ビートルズは、1941年にリリースされたジャズの「September In The Rain」をデッカ・レコードのオーディションで演奏しました。他にも「I Remember You」「Red Sails In The Sunset」のようなセンチメンタルなバラードも自分たちのレパートリーに入れていました。

でも、彼らがひとたび演奏するとロックンロールになるんですよ。ビートルズが素晴らしいのは、カヴァー曲をアレンジする能力の高さです。ジャズであろうと何であろうと、ビートルズというフィルターを通せばみんな彼らのオリジナルになってしまうのです。このアレンジ能力の高さが、後の楽曲制作に大いに貢献したことは言うまでもありません。

(2)ラテンやロカビリーも

彼らがカヴァーした曲の中には「Besame Mucho」「Mister Moonlight」のようなラテン系のヒット曲もありました。また、ロカビリーの「Lend Me Your Comb」やコミカルなノベルティソングの「Your Feet's Too Big」もありました。ここまで来ると、もはやなんでもありですね。

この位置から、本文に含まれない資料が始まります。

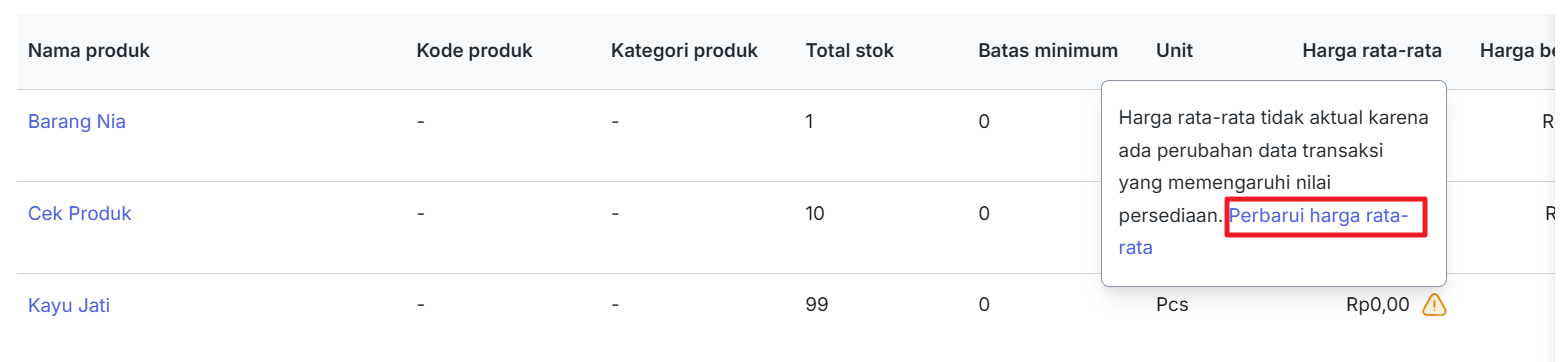Open the Cek Produk product link
This screenshot has height=362, width=1568.
80,214
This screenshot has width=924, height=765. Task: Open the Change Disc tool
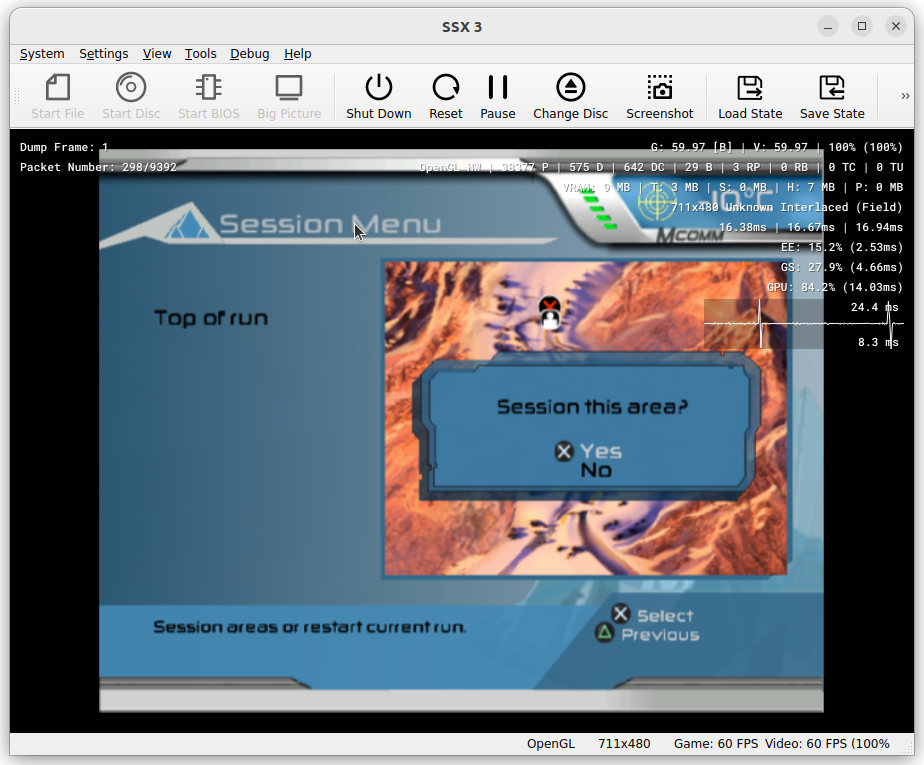pyautogui.click(x=570, y=95)
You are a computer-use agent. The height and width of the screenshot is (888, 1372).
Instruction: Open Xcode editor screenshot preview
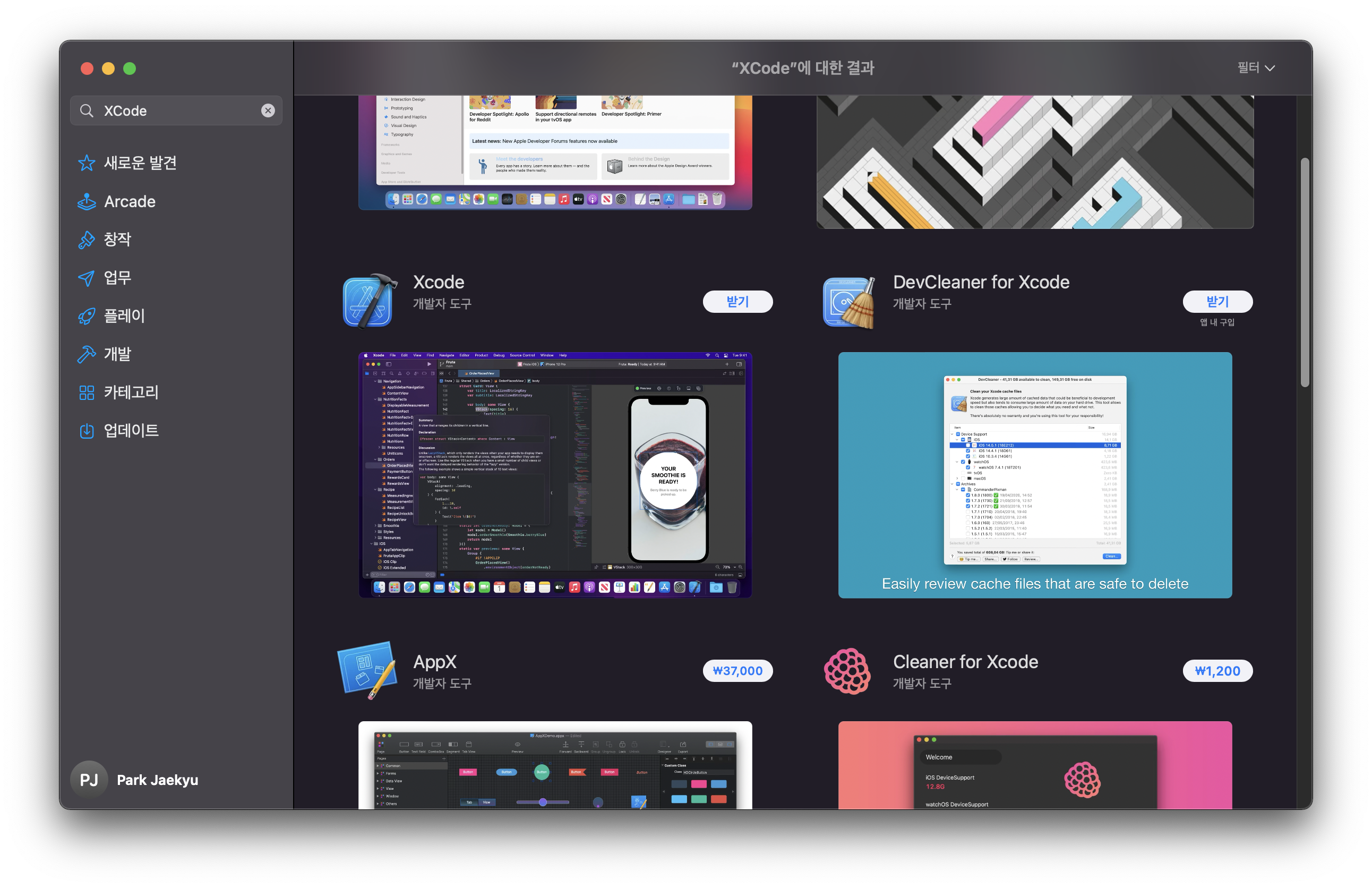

これらの曲は、1962年12月にスター・クラブで行われたビートルズのライヴで演奏され、後にアルバム「The Beatles Live At The Star Club」として1977年にリリースされました。セット・リストの半分は、ジャズやラテン、ノベルティソング、残りの半分はロックンロールやゴフィン=キング、マン=ワイル、エヴァリー・ブラザーズの曲もあります。後にビートルズは、ジャンルにとらわれないユニークなオリジナル曲を数多く制作しましたが、その背景にはこういったあらゆるジャンルの曲を、自分たちのレパートリーとして貪欲に取り入れたことがあったのは明らかです。